Charlie Curtsinger

Charlie Curtsinger, Daniel W. Barowy

Developers rely on build systems to generate software from code. At a minimum, a build system should produce build targets from a clean copy of the code. However, developers rarely work from clean checkouts. Instead, they rebuild software repeatedly, sometimes hundreds of times a day. To keep rebuilds fast, build systems run incrementally, executing commands only when built state cannot be reused. Existing tools like make present users with a tradeoff. Simple build specifications are easy to write, but limit incremental work. More complex build specifications produce faster incremental builds, but writing them is labor-intensive and error-prone. This work shows that no such tradeoff is necessary; build specifications can be both simple and fast. We introduce LaForge, a novel build tool that eliminates the need to specify dependencies or incremental build steps. LaForge builds are easy to specify; developers write a simple script that runs a full build. Even a single command like gcc src/*.c will suffice. LaForge traces the execution of the build and generates a transcript in the TraceIR language. On later builds, LaForge evaluates the TraceIR transcript to detect changes and perform an efficient incremental rebuild that automatically captures all build dependencies. We evaluate LaForge by building 14 software packages, including LLVM and memcached. Our results show that LaForge automatically generates efficient builds from simple build specifications. Full builds with LaForge have a median overhead of 16.1% compared to a project's default full build. LaForge's incremental builds consistently run fewer commands, and most take less than 3.08s longer than manually-specified incremental builds. Finally, LaForge is always correct.

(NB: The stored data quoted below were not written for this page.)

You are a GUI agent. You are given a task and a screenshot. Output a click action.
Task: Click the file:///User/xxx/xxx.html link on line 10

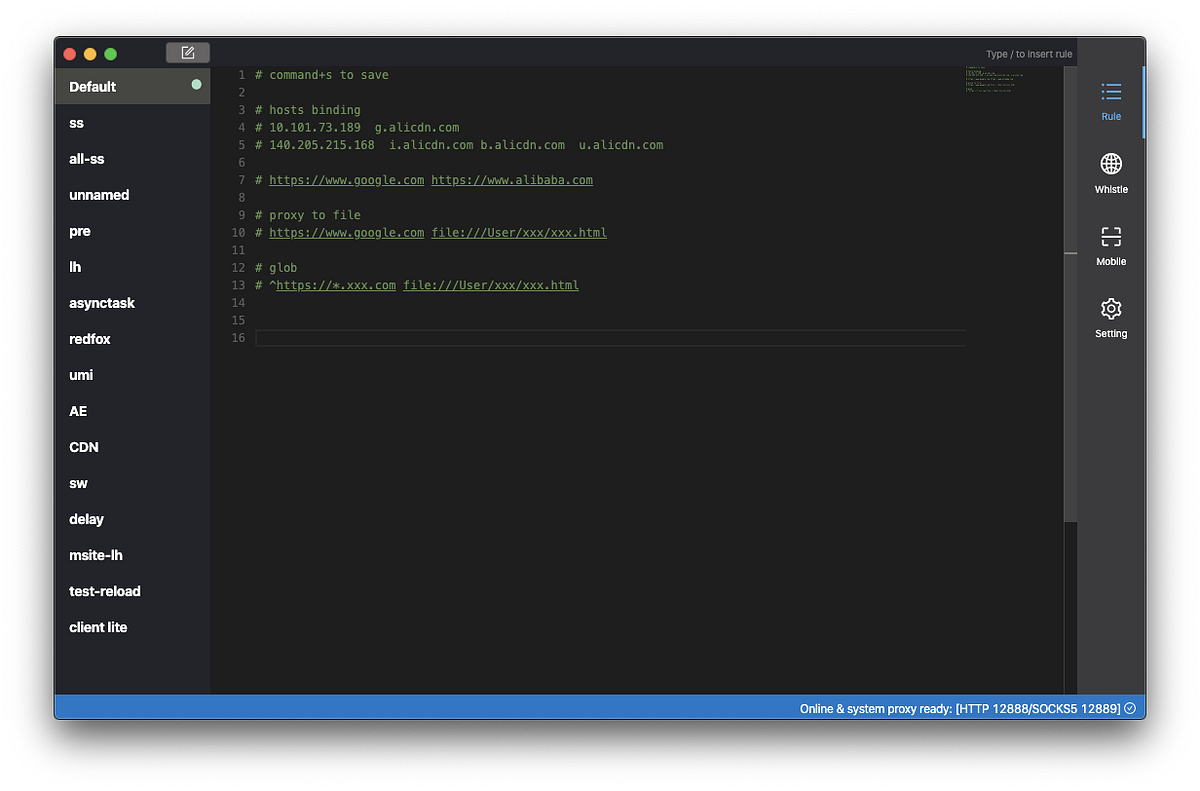coord(519,232)
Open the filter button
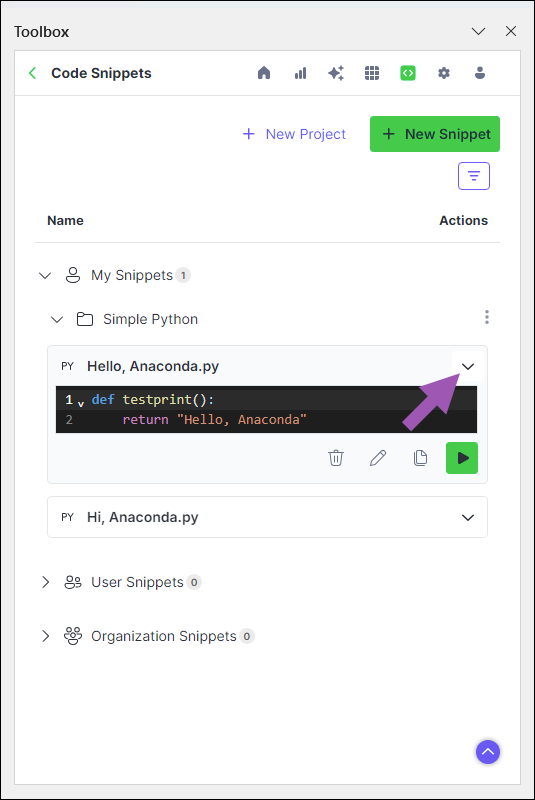The height and width of the screenshot is (800, 535). click(x=474, y=176)
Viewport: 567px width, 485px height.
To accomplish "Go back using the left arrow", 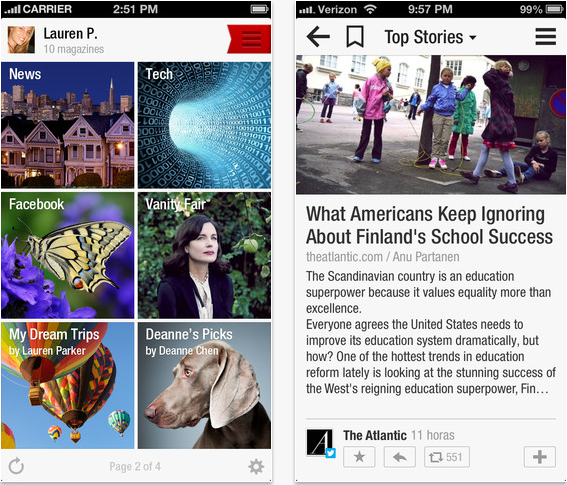I will point(318,37).
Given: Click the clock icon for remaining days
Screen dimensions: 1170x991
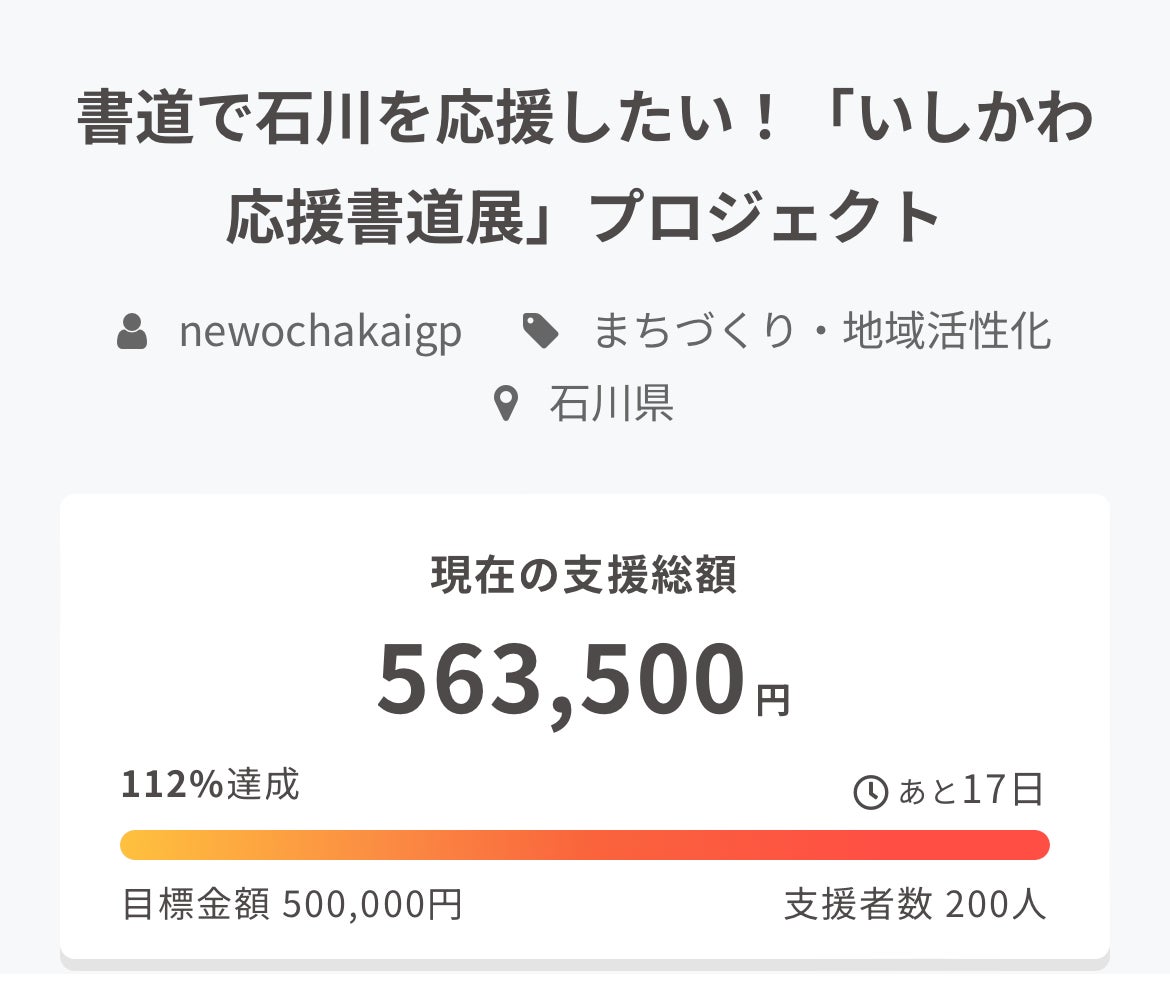Looking at the screenshot, I should pyautogui.click(x=870, y=792).
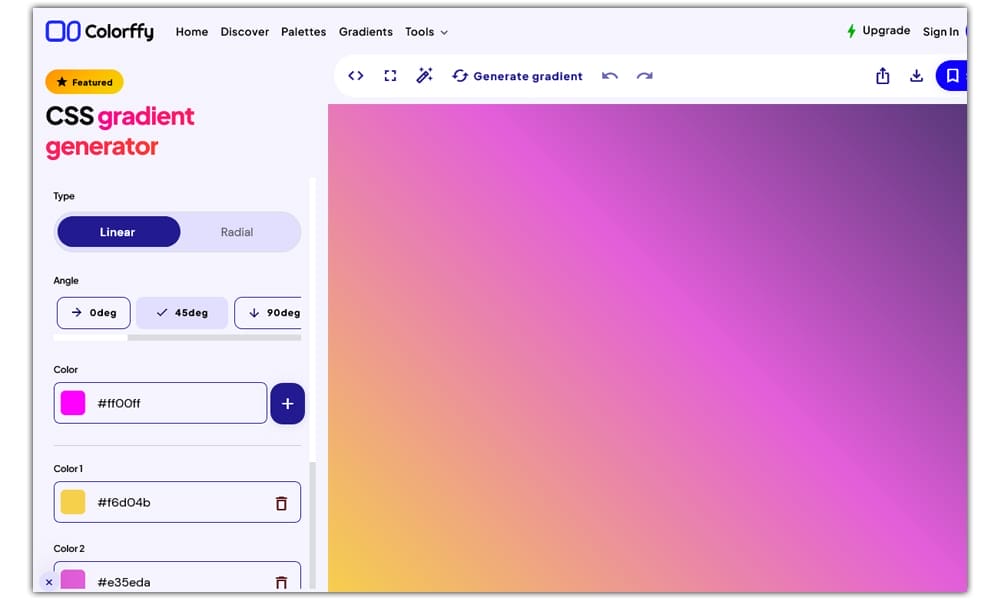1000x600 pixels.
Task: Open the CSS code view icon
Action: pyautogui.click(x=356, y=75)
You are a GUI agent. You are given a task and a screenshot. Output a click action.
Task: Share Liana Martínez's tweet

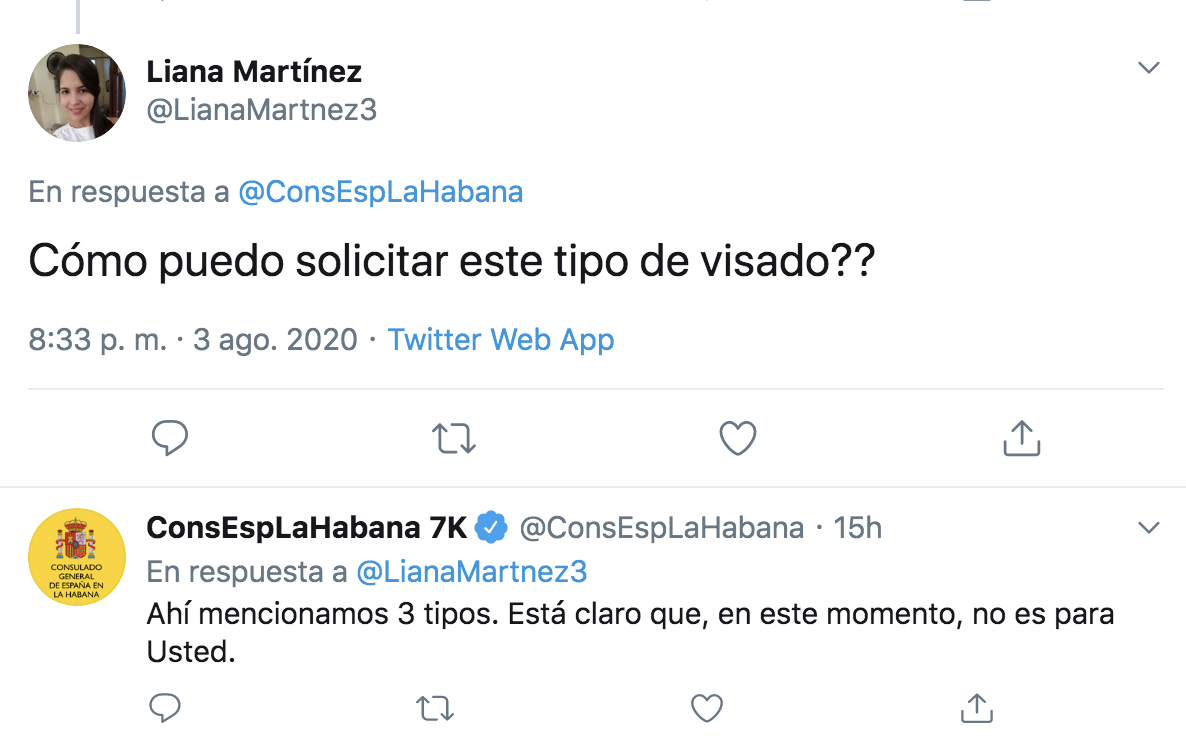point(1021,438)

Tongping Liu, Charlie Curtsinger, Emery D. Berger

This paper presents evidence-based dynamic analysis, an approach that enables lightweight analyses--under 5% overhead for these bugs--making it practical for the first time to perform these analyses in deployed settings. The key insight of evidence-based dynamic analysis is that for a class of errors, it is possible to ensure that evidence that they happened at some point in the past remains for later detection. Evidence-based dynamic analysis allows execution to proceed at nearly full speed until the end of an epoch (e.g., a heavyweight system call). It then examines program state to check for evidence that an error occurred at some time during that epoch. If so, it rolls back execution and re-executes the code with instrumentation activated to pinpoint the error. We present DoubleTake, a prototype evidence-based dynamic analysis framework. DoubleTake is practical and easy to deploy, requiring neither custom hardware, compiler, nor operating system support. We demonstrate DoubleTake's generality and efficiency by building dynamic analyses that find buffer overflows, memory use-after-free errors, and memory leaks. Our evaluation shows that DoubleTake is efficient, imposing just 4% overhead on average, making it the fastest such system to date. It is also precise: DoubleTake pinpoints the location of these errors to the exact line and memory addresses where they occur, providing valuable debugging information to programmers.